How release of phosphate from mammalian F1-ATPase generates a rotary substep

The rotation of the central stalk of F-1-ATPase is driven by energy derived from the sequential binding of an ATP molecule to its three catalytic sites and the release of the products of hydrolysis. In human F-1-ATPase, each 360 degrees rotation consists of three 120 degrees steps composed of substeps of about 65 degrees, 25 degrees, and 30 degrees, with intervening ATP binding, phosphate release, and catalytic dwells, respectively. The F-1-ATPase inhibitor protein, IF1, halts the rotary cycle at the catalytic dwell.
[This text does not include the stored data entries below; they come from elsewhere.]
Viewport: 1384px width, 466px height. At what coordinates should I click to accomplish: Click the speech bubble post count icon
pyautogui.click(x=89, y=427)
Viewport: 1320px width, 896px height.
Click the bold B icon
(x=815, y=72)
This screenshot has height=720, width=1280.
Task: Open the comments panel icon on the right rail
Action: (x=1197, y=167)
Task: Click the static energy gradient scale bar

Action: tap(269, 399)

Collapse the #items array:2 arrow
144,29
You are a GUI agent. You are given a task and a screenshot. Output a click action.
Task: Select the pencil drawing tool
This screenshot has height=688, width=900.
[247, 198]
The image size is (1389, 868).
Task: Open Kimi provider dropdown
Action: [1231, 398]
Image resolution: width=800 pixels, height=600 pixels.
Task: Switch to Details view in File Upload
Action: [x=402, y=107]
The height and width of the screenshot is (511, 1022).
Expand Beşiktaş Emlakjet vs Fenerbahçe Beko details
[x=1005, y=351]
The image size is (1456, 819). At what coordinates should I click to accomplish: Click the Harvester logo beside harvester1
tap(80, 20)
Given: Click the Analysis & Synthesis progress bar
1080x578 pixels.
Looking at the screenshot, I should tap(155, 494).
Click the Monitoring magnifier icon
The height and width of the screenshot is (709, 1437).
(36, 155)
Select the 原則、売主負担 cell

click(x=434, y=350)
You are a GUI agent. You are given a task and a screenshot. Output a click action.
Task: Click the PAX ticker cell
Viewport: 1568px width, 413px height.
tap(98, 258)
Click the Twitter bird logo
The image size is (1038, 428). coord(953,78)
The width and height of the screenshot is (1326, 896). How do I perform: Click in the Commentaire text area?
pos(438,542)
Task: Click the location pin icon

The human and bovine enzymes are essentially identical, and the structure of bovine F-1-ATPase inhibited by IF1 represents the catalytic dwell state. Another structure, described here, of bovine F-1-ATPase inhibited by an ATP analog and the phosphate analog, thiophosphate, represents the phosphate binding dwell. Thiophosphate is bound to a site in the alpha(E)beta(E)-catalytic interface, whereas in F-1-ATPase inhibited with IF1, the equivalent site is changed subtly and the enzyme is incapable of binding thiophosphate. These two structures provide a molecular mechanism of how phosphate release generates a rotary substep as follows. In the active enzyme, phosphate release from the beta(E)-subunit is accompanied by a rearrangement of the structure of its binding site that prevents released phosphate from rebinding. The associated extrusion of a loop in the alpha(E)-subunit disrupts interactions in the alpha(E)beta(E)-catalytic interface and opens it to its fullest extent. Other rearrangements disrupt interactions between the gamma-subunit and the C-terminal domain of the alpha(E)-subunit. To restore most of these interactions, and to make compensatory new ones, the gamma-subunit rotates through 25 degrees- 30 degrees.